Wednesday, February 4, 2015

Asylum


Asylum plays at the Old 505 Theatre from February 3-21 2015. Presented by Apocalypse Theatre Company.

Asylum is important theatre. A collection of rehearsed readings of plays responding to the implementation of the Operation Sovereign Borders policy, it is an evocative mosaic of the issues facing and the lives of those seeking asylum in Australia.

 This is a massive project. Over 65 artists are participating, and the effort that Apocalypse Theatre Company have gone to in order to bring Asylum to the stage is incredible and must be applauded. The season is broken into five blocks of five or six plays each, so it would be possible to attend a number of times and have an entirely different experience.

I saw the second block of plays. There is a tendency for a lot of political theatre to be didactic – which I think would have been more than understandable in this case, given the issue – but the pieces I saw didn't really veer too far in this direction. (As an aside – I think verbatim theatre has become popular in political stories as a way of combating this tendency towards didacticism.) This wasn't a two hour lecture and it wasn't preachy. Instead, it focused on small, human, individual stories – often a much more powerful way of communicating – and on evoking the mythic.

There were some standout pieces in the block I saw. Melita Rowston's Bread and Butter was a beautiful story about an Afghani woman who sought asylum in Australia, and has now finally found happiness and a new family to replace the one the Taliban took from her in the bakery where she works, although she remains haunted by fears that her temporary protection visa will be revoked and she will lose everything. The writing was a tiny bit heavyhanded at times, but any flaws were masked by a luminous, joyous performance by Josipa Draisma, who I could easily watch for hours. Similarly brilliant is Jan Barr in Mary Rachel Brown's Self-Service. This piece – in which Pamela, who works at Woolworths, is forced to deal with her trainee Abdul-Rasheed becoming her boss – manages to be hilarious at the same time as horrifying as Pamela's unthinking casual racism is slowly revealed.

 But I think my favourite piece of the night was Amir Mohammadi's Gol Pari, a distinctly Afghani piece (like, literally – it was translated from Dari the day before the performance) which had a whiff of the mythic about it. It reminded me of the myth of Psyche and her sisters, or Cinderella and her stepsisters, as Pari Gol, the third wife of a rich man, is victimised and falsely accused of immodesty by the other two wives and her community. The most remarkable thing about this piece is its context. Mohammadi is from Afghanistan himself, a radical theatremaker who campaigned for women's rights, illegally rehearsing plays like this one and secretly showing them to an all-female audience. Someone needs to give him a big arts grant immediately, because this is the kind of theatre we need to be seeing – theatre that can bring hope, foster rebellion, and change the world.

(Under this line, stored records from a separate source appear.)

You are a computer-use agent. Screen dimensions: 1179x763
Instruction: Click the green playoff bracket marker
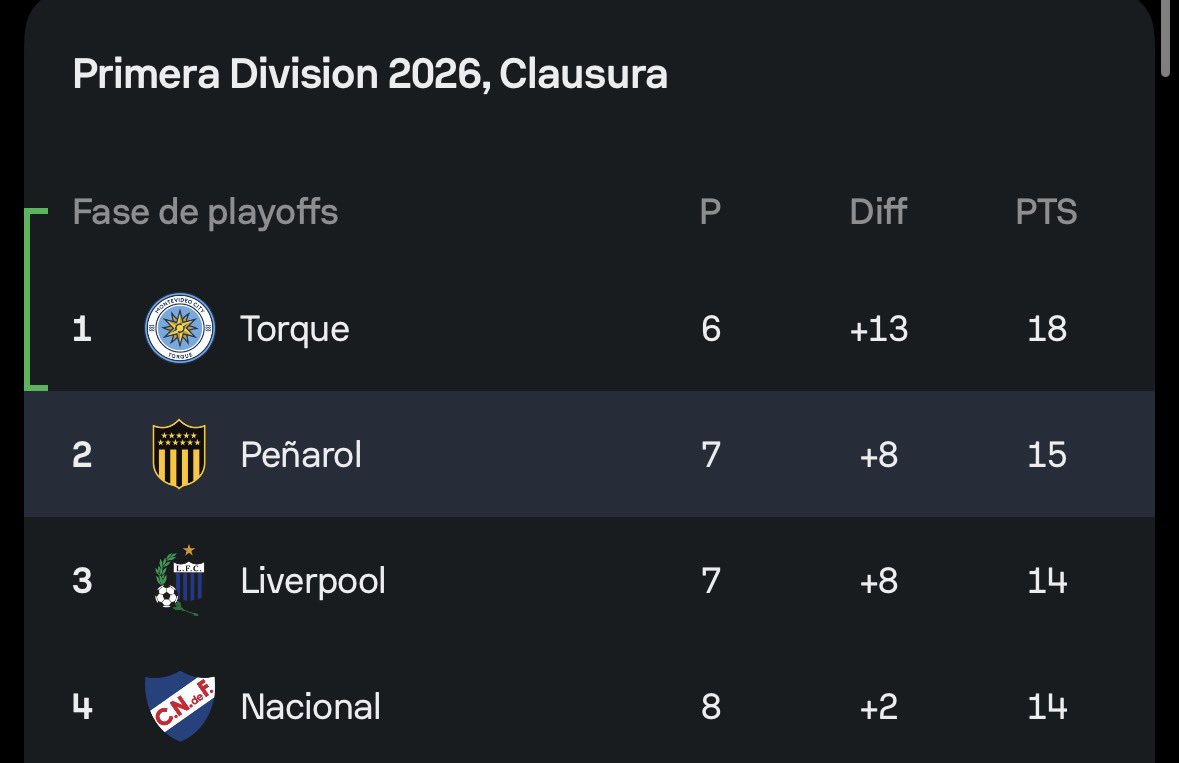[35, 300]
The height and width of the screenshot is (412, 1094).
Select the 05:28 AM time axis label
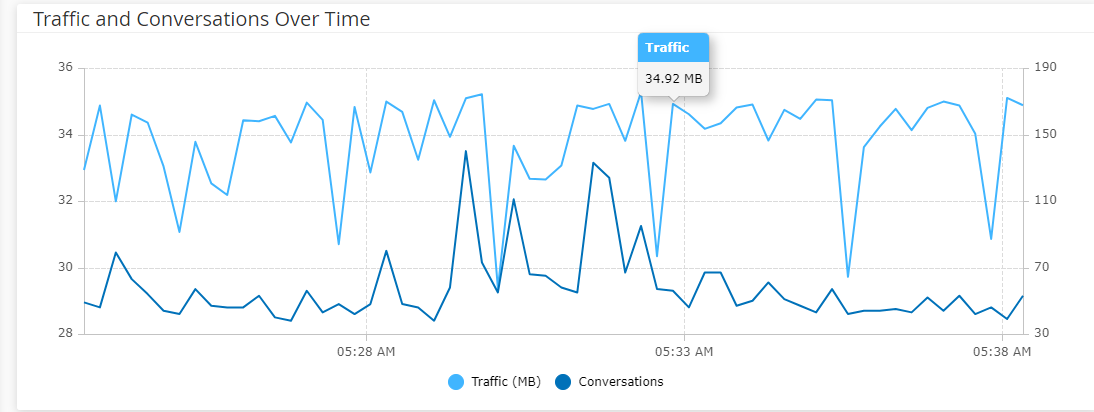[366, 351]
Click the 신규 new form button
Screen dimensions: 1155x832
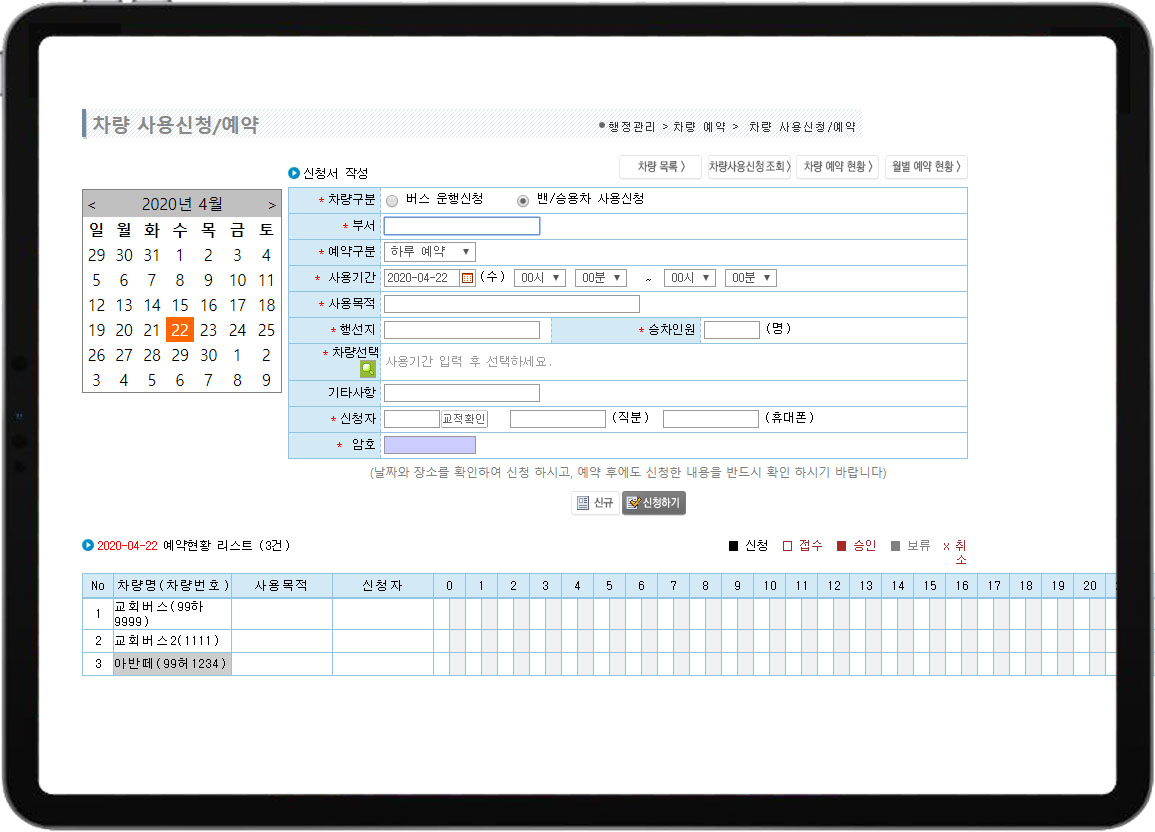tap(595, 503)
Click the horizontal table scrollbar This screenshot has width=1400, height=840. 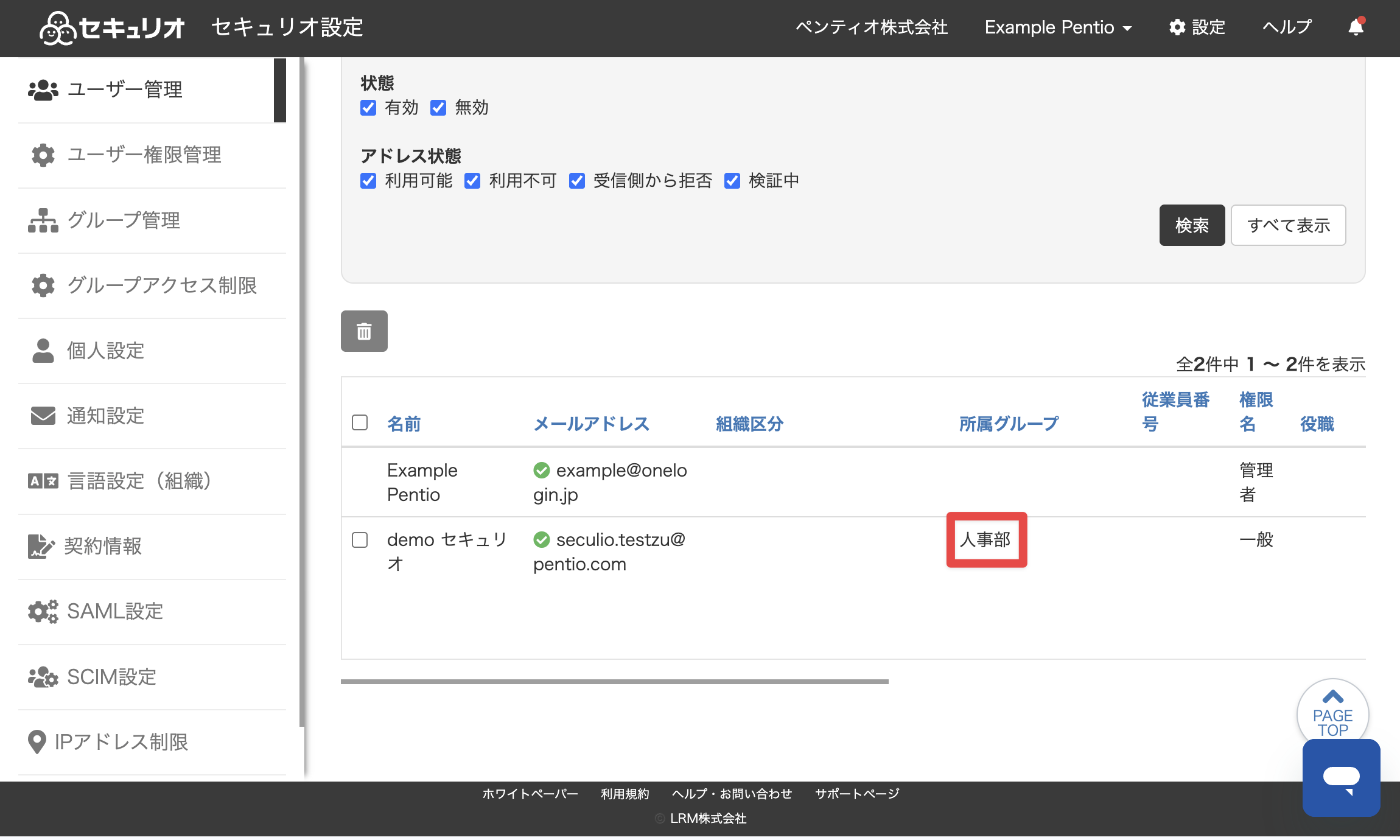(x=615, y=682)
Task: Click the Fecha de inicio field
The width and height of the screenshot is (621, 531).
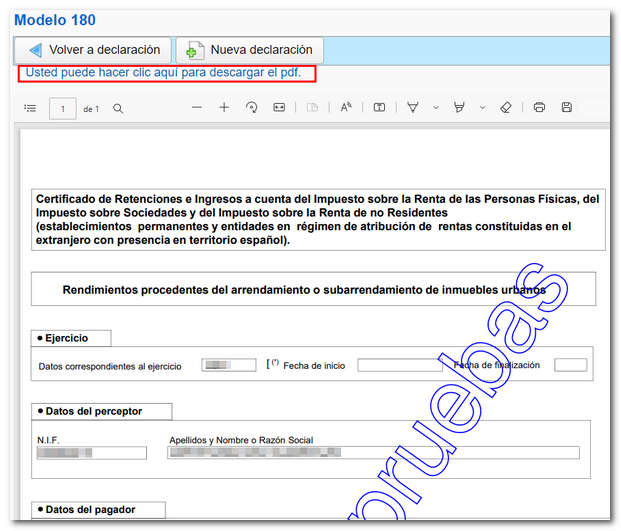Action: [x=399, y=365]
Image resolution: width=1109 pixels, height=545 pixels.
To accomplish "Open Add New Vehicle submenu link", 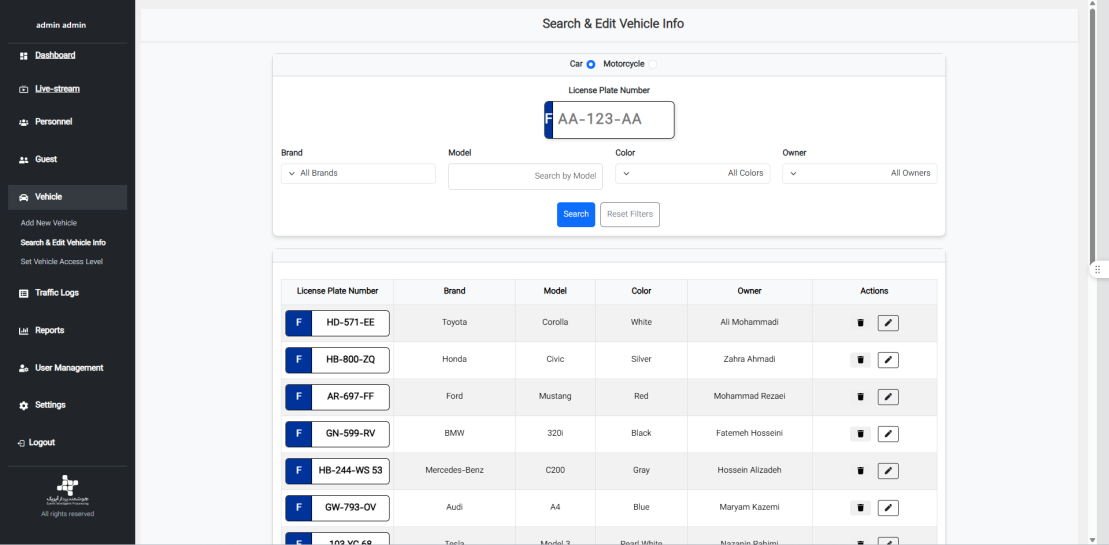I will point(49,223).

Even leaving aside the fact that it is certainly vital and necessary theatre, Asylum is enjoyable theatre. It is evocative, engaging, and incredibly moving, and you should definitely spend your money on it - not least because all profits go to the Asylum Seeker Resource Centre. 

 

*NB: I’m just about to hand my PhD in, so a more regular reviewing schedule should resume. My apologies if you invited me to something in the last six or so months and I didn’t respond – my inbox got super out of control with thesis revisions. Things are basically back to normal now!